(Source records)

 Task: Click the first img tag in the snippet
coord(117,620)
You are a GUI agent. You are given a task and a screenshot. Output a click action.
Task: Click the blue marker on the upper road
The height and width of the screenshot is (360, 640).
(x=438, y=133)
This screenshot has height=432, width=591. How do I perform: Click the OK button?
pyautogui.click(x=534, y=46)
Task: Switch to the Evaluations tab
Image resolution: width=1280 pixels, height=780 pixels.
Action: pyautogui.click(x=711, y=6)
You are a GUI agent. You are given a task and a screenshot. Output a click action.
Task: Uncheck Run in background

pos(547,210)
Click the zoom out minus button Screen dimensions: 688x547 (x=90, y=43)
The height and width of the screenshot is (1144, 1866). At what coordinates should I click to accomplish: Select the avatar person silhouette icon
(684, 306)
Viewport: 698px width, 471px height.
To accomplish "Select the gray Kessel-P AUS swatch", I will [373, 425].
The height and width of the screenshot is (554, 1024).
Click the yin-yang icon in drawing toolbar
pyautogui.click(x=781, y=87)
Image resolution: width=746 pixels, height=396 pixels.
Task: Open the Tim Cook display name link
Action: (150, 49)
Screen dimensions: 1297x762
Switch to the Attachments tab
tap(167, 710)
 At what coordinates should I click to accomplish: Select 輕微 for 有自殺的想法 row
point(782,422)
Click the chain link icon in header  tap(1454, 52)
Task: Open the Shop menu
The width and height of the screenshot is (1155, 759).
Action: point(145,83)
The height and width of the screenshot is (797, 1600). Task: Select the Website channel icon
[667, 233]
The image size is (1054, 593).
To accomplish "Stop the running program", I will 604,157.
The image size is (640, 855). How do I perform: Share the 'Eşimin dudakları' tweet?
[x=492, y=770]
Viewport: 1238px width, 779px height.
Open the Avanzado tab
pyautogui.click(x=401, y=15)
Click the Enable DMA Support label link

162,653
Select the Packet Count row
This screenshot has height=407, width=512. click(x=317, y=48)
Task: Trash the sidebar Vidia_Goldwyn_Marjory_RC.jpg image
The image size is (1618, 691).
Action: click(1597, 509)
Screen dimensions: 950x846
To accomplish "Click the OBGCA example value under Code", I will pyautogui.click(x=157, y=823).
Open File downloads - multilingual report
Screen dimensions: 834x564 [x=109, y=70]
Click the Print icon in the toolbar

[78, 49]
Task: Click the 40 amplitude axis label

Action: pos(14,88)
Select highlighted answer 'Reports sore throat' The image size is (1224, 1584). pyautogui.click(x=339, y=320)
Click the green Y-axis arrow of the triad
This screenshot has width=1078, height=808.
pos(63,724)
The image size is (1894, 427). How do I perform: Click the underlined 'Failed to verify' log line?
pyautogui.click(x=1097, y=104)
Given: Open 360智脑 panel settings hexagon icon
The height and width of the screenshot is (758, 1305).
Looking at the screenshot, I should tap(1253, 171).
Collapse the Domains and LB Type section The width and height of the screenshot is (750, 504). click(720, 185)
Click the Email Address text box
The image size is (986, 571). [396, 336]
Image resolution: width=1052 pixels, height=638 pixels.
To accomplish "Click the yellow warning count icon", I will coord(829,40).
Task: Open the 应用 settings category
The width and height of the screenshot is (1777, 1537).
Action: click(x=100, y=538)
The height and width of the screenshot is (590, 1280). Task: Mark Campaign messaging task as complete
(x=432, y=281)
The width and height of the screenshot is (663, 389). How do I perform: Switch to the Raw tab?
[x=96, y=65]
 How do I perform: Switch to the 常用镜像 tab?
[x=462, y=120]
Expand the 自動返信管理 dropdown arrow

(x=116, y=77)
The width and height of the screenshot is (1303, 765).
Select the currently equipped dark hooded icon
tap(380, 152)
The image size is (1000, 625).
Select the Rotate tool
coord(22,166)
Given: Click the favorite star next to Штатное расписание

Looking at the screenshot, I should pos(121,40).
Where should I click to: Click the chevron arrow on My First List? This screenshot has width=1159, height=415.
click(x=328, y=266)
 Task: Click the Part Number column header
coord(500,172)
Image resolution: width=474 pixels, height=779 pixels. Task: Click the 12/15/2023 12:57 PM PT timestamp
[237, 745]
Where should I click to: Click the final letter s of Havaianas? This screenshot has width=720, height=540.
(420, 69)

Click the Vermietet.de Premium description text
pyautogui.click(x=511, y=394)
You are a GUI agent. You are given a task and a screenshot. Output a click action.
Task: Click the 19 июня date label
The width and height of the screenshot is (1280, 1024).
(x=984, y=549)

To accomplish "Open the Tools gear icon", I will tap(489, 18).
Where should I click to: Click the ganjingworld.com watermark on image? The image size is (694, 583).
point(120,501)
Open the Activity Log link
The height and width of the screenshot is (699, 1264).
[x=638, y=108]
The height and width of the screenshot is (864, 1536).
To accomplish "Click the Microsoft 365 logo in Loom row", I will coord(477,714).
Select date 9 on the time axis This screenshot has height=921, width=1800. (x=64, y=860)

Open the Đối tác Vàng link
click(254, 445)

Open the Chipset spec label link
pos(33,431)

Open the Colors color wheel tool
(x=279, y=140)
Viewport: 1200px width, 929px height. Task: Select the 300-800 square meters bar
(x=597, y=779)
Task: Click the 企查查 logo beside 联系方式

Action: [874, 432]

**Work item:** Each entry shown above must be retyped word for word.

**Worked solution:**
 Task: Click the first img tag in the snippet
coord(117,620)
You are a GUI agent. You are given a task and a screenshot. Output a click action.
Task: Click the blue marker on the upper road
The height and width of the screenshot is (360, 640).
(x=438, y=133)
This screenshot has height=432, width=591. How do I perform: Click the OK button?
pyautogui.click(x=534, y=46)
Task: Switch to the Evaluations tab
Image resolution: width=1280 pixels, height=780 pixels.
Action: pyautogui.click(x=711, y=6)
You are a GUI agent. You are given a task and a screenshot. Output a click action.
Task: Uncheck Run in background

pos(547,210)
Click the zoom out minus button Screen dimensions: 688x547 (x=90, y=43)
The height and width of the screenshot is (1144, 1866). At what coordinates should I click to accomplish: Select the avatar person silhouette icon
(684, 306)
Viewport: 698px width, 471px height.
To accomplish "Select the gray Kessel-P AUS swatch", I will [373, 425].
The height and width of the screenshot is (554, 1024).
Click the yin-yang icon in drawing toolbar
pyautogui.click(x=781, y=87)
Image resolution: width=746 pixels, height=396 pixels.
Task: Open the Tim Cook display name link
Action: (150, 49)
Screen dimensions: 1297x762
Switch to the Attachments tab
tap(167, 710)
 At what coordinates should I click to accomplish: Select 輕微 for 有自殺的想法 row
point(782,422)
Click the chain link icon in header  tap(1454, 52)
Task: Open the Shop menu
The width and height of the screenshot is (1155, 759).
Action: point(145,83)
The height and width of the screenshot is (797, 1600). Task: Select the Website channel icon
[667, 233]
The image size is (1054, 593).
To accomplish "Stop the running program", I will 604,157.
The image size is (640, 855). How do I perform: Share the 'Eşimin dudakları' tweet?
[x=492, y=770]
Viewport: 1238px width, 779px height.
Open the Avanzado tab
pyautogui.click(x=401, y=15)
Click the Enable DMA Support label link

162,653
Select the Packet Count row
This screenshot has height=407, width=512. click(x=317, y=48)
Task: Trash the sidebar Vidia_Goldwyn_Marjory_RC.jpg image
The image size is (1618, 691).
Action: click(1597, 509)
Screen dimensions: 950x846
To accomplish "Click the OBGCA example value under Code", I will pyautogui.click(x=157, y=823).
Open File downloads - multilingual report
Screen dimensions: 834x564 [x=109, y=70]
Click the Print icon in the toolbar

[78, 49]
Task: Click the 40 amplitude axis label

Action: pos(14,88)
Select highlighted answer 'Reports sore throat' The image size is (1224, 1584). pyautogui.click(x=339, y=320)
Click the green Y-axis arrow of the triad
This screenshot has width=1078, height=808.
pos(63,724)
The image size is (1894, 427). How do I perform: Click the underlined 'Failed to verify' log line?
pyautogui.click(x=1097, y=104)
Given: Open 360智脑 panel settings hexagon icon
The height and width of the screenshot is (758, 1305).
Looking at the screenshot, I should tap(1253, 171).
Collapse the Domains and LB Type section The width and height of the screenshot is (750, 504). click(720, 185)
Click the Email Address text box
The image size is (986, 571). [396, 336]
Image resolution: width=1052 pixels, height=638 pixels.
To accomplish "Click the yellow warning count icon", I will coord(829,40).
Task: Open the 应用 settings category
The width and height of the screenshot is (1777, 1537).
Action: click(x=100, y=538)
The height and width of the screenshot is (590, 1280). Task: Mark Campaign messaging task as complete
(x=432, y=281)
The width and height of the screenshot is (663, 389). How do I perform: Switch to the Raw tab?
[x=96, y=65]
 How do I perform: Switch to the 常用镜像 tab?
[x=462, y=120]
Expand the 自動返信管理 dropdown arrow

(x=116, y=77)
The width and height of the screenshot is (1303, 765).
Select the currently equipped dark hooded icon
tap(380, 152)
The image size is (1000, 625).
Select the Rotate tool
coord(22,166)
Given: Click the favorite star next to Штатное расписание

Looking at the screenshot, I should pos(121,40).
Where should I click to: Click the chevron arrow on My First List? This screenshot has width=1159, height=415.
click(x=328, y=266)
 Task: Click the Part Number column header
coord(500,172)
Image resolution: width=474 pixels, height=779 pixels. Task: Click the 12/15/2023 12:57 PM PT timestamp
[237, 745]
Where should I click to: Click the final letter s of Havaianas? This screenshot has width=720, height=540.
(420, 69)

Click the Vermietet.de Premium description text
pyautogui.click(x=511, y=394)
You are a GUI agent. You are given a task and a screenshot. Output a click action.
Task: Click the 19 июня date label
The width and height of the screenshot is (1280, 1024).
(x=984, y=549)

To accomplish "Open the Tools gear icon", I will tap(489, 18).
Where should I click to: Click the ganjingworld.com watermark on image? The image size is (694, 583).
point(120,501)
Open the Activity Log link
The height and width of the screenshot is (699, 1264).
[x=638, y=108]
The height and width of the screenshot is (864, 1536).
To accomplish "Click the Microsoft 365 logo in Loom row", I will coord(477,714).
Select date 9 on the time axis This screenshot has height=921, width=1800. (x=64, y=860)

Open the Đối tác Vàng link
click(254, 445)

Open the Chipset spec label link
pos(33,431)

Open the Colors color wheel tool
(x=279, y=140)
Viewport: 1200px width, 929px height. Task: Select the 300-800 square meters bar
(x=597, y=779)
Task: Click the 企查查 logo beside 联系方式

Action: [874, 432]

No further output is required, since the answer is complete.